Griffin Stenzel’s review published on Letterboxd:
I really wanted to like this. A horror musical directed by Tim Burton seems like something that would instantly go in my favorites, but uhhhh this really wasn’t for me.
Sure, there are quite a few admirable aspects. The blasting score marries Stephen Sondheim’s clever rhymes and lyrics hauntingly, and particularly shines in “Johanna,” a touching ballad that reprises creatively, “My Friends,” a delightfully bizarre ode to knives, and “The Worst Pies of London,” which sets an ominous mood. But other than those three, the songs get lost in the mix and are pretty forgettable.
And everything about Helena Bonham Carter’s Mrs. Lovett is great. Her sinister personality is decorated with whispers, anxious little twitches, worrisome facial expressions, and brilliantly designed dresses. She does what the rest of the movie can’t seem to do: find the beauty and emotion in horror. Timothy Sprall and Alan Rickman complete the Harry Potter trio, and manifest with theatrical glee and downright wickedness. The best singer honestly though? Edward Sanders, who plays Toby, the one sign of sympathy and the one reason why you feel remotely compelled to watch this movie.

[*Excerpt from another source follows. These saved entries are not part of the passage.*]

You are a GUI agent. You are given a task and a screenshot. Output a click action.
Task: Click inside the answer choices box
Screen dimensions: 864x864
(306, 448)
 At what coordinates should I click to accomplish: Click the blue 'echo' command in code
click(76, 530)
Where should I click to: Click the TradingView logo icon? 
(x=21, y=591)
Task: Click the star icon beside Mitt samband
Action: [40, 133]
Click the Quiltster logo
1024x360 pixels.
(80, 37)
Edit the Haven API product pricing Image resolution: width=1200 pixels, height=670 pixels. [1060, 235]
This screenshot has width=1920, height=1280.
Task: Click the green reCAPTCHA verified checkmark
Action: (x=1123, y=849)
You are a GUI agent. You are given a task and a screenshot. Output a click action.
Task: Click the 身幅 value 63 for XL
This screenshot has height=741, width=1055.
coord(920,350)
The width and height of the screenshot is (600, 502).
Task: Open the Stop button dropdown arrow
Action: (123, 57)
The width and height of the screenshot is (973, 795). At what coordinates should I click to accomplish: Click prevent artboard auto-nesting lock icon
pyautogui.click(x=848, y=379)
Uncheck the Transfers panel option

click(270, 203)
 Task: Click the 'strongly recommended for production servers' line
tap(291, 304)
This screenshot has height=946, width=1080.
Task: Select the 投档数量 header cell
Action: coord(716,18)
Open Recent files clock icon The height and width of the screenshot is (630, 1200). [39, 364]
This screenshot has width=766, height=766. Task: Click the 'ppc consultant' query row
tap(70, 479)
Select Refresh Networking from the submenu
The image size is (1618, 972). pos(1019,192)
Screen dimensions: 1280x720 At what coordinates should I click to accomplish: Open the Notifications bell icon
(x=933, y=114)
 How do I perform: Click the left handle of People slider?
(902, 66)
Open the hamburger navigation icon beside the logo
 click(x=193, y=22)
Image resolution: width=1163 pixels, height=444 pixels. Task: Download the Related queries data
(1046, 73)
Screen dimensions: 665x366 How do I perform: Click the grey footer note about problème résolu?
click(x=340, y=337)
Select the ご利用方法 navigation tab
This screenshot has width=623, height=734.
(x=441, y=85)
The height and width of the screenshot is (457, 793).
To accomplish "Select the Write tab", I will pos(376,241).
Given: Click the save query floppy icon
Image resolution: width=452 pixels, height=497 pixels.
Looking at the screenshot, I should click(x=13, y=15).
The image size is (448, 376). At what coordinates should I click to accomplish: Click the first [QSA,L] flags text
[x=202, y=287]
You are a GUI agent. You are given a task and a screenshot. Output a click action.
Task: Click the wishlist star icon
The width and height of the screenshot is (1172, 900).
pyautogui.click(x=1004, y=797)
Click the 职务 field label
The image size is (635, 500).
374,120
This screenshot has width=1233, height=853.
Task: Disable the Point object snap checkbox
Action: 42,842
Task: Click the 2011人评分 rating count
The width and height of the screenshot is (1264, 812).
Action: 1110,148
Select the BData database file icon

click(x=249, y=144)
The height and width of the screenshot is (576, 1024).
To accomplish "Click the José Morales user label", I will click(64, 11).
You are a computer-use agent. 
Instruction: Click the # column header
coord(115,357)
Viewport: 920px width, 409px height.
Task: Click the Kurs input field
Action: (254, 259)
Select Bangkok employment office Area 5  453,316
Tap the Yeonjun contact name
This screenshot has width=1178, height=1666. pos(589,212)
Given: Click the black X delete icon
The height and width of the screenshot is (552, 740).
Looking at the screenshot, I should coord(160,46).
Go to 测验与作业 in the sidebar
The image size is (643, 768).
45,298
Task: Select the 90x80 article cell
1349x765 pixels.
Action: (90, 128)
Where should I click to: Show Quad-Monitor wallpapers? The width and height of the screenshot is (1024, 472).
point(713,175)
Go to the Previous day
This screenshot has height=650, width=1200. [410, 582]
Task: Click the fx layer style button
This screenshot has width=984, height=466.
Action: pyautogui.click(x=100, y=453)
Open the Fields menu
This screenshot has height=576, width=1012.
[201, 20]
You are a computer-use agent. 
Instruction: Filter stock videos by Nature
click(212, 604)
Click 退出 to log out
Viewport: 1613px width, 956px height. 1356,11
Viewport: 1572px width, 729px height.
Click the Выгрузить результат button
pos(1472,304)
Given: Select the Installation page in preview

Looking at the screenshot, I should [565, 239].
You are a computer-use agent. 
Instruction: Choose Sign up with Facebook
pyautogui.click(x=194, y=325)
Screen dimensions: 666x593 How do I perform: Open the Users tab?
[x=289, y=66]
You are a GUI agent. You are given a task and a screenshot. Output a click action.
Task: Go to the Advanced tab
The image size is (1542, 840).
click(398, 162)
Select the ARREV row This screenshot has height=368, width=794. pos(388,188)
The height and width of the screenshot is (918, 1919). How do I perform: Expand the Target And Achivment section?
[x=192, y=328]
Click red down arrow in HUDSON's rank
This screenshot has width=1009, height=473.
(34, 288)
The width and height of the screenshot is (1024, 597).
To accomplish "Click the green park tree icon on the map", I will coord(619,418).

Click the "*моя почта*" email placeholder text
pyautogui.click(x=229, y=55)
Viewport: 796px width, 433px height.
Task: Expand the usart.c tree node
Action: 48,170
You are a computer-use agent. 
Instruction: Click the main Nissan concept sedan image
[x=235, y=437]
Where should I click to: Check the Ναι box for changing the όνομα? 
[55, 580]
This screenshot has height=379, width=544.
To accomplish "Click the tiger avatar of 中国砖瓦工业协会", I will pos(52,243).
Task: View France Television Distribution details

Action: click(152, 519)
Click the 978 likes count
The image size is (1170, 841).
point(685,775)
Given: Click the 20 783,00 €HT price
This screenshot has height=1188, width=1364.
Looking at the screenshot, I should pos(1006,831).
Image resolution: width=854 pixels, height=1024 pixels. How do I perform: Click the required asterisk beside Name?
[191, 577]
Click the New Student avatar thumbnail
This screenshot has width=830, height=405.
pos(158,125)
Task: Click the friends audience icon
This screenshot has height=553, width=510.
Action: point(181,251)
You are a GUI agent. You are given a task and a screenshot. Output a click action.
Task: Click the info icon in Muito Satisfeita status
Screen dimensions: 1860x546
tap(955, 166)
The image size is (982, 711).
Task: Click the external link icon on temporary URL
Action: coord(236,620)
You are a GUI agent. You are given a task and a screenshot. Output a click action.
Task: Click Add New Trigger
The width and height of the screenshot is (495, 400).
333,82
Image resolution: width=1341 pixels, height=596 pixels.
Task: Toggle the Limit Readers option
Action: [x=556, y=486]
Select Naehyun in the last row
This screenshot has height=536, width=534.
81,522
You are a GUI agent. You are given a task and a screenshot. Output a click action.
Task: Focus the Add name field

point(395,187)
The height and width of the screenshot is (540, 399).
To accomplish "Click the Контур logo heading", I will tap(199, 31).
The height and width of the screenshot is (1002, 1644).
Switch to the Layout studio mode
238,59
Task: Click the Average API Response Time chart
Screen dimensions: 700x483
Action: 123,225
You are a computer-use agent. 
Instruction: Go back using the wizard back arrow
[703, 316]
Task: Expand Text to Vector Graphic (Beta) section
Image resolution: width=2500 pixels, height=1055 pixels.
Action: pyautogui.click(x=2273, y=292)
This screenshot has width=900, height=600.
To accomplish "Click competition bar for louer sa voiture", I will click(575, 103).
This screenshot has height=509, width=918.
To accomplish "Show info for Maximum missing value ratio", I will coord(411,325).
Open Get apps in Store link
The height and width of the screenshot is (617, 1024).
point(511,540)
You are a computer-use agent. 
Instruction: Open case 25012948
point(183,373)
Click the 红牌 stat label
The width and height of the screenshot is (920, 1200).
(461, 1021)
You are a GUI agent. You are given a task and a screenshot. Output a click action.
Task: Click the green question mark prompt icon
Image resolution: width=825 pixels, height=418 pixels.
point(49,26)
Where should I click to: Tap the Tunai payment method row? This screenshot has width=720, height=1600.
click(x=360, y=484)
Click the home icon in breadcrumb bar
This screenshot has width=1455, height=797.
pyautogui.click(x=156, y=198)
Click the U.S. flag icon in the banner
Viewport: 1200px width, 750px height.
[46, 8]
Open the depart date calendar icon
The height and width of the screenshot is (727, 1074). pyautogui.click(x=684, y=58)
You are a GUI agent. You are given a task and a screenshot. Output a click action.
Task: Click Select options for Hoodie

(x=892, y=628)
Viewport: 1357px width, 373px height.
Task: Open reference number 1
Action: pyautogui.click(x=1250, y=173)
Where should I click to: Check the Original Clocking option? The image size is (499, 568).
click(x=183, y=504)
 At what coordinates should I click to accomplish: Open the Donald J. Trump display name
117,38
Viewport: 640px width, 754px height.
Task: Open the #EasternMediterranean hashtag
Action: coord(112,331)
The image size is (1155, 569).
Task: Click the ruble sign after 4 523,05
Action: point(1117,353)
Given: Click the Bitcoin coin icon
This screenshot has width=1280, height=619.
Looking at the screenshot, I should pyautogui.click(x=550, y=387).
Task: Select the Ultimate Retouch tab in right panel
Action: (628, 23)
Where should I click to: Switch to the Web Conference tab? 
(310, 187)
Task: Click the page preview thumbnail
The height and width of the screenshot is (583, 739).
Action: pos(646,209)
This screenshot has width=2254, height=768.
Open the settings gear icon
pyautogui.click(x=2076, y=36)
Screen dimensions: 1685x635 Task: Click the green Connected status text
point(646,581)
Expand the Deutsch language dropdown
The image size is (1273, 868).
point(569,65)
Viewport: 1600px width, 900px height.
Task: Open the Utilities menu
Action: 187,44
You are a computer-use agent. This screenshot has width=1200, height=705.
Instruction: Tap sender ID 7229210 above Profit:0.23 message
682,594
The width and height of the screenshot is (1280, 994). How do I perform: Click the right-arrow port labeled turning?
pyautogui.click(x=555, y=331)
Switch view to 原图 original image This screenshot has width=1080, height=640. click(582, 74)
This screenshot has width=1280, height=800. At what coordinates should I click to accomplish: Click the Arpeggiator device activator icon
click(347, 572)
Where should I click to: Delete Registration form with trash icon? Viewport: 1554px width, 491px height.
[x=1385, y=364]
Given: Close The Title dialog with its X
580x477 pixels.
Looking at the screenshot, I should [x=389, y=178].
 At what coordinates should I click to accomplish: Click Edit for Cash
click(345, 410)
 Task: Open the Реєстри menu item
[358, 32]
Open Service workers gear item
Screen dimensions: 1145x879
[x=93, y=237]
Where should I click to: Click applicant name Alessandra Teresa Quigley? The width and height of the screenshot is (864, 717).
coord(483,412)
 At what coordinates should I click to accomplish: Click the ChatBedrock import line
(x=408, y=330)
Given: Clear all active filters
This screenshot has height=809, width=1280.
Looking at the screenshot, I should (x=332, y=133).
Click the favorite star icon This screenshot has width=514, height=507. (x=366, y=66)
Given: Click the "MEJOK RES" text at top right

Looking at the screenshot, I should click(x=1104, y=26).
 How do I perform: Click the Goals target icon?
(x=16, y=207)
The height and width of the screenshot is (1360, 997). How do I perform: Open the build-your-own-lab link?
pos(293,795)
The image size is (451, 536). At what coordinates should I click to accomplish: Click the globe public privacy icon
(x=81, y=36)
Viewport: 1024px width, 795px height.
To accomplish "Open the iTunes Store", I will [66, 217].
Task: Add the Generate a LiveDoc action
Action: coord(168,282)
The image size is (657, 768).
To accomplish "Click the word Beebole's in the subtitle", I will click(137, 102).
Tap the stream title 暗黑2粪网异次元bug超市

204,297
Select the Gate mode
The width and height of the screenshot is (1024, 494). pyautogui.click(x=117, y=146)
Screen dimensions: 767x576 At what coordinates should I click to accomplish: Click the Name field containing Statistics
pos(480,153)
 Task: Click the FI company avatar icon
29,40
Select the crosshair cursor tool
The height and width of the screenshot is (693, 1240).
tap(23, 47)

The makeup artists beautifully transform Johnny Depp into the titular character, with pale skin, bulging black eyes, and a nice nod to The Bride of Frankenstein, a white lightning bolt in his wild hair that completes the look. Depp has graced Burton’s movies with wit, whimsy, and just a wonderful presence in the past, but here? He spends his entire screen time grimacing and brooding. He’s like a broken record, playing, or in this case singing, the same note over and over again. Because his relationship with his wife is vaguely mentioned, Sweeney Todd’s need for revenge and knife rages eventually become robotic. Except for Mrs. Lovett, every single character is shoved into one-dimensional corner, and there’s a very blunt disconnection.
Dark, bleak, and teeming with sinister splendor, the visuals seem to be the most praised aspect of this movie, but I honestly think they’re not that... good? Think Netflix's A Series of Unfortunate Events--if it only took place in Count Olaf’s house. Every wide shot of London is so obviously CGI, akin to a video game. It looks really cool for the first ten minutes or so, but becomes incredibly redundant.
This cold, menacing presence that lurks in the shadows only adds to the overbearing sense of despair and boredom. Burton moves Sweeney Todd through a checklist of forced impulses as the story slogs through everlasting, dull episodes, descending in repetitive agony, just to reach a climactic ending. Admittedly, the final scenes are pretty shocking and bold, but I felt no sense of emotion when the credits started rolling. It left me with a cold, distant pit in my stomach, just reminding me that our lives are just a meaningless cycle until we get devoured. Maybe that’s the point, and if so, I wish that those thoughts led to something more meaningful.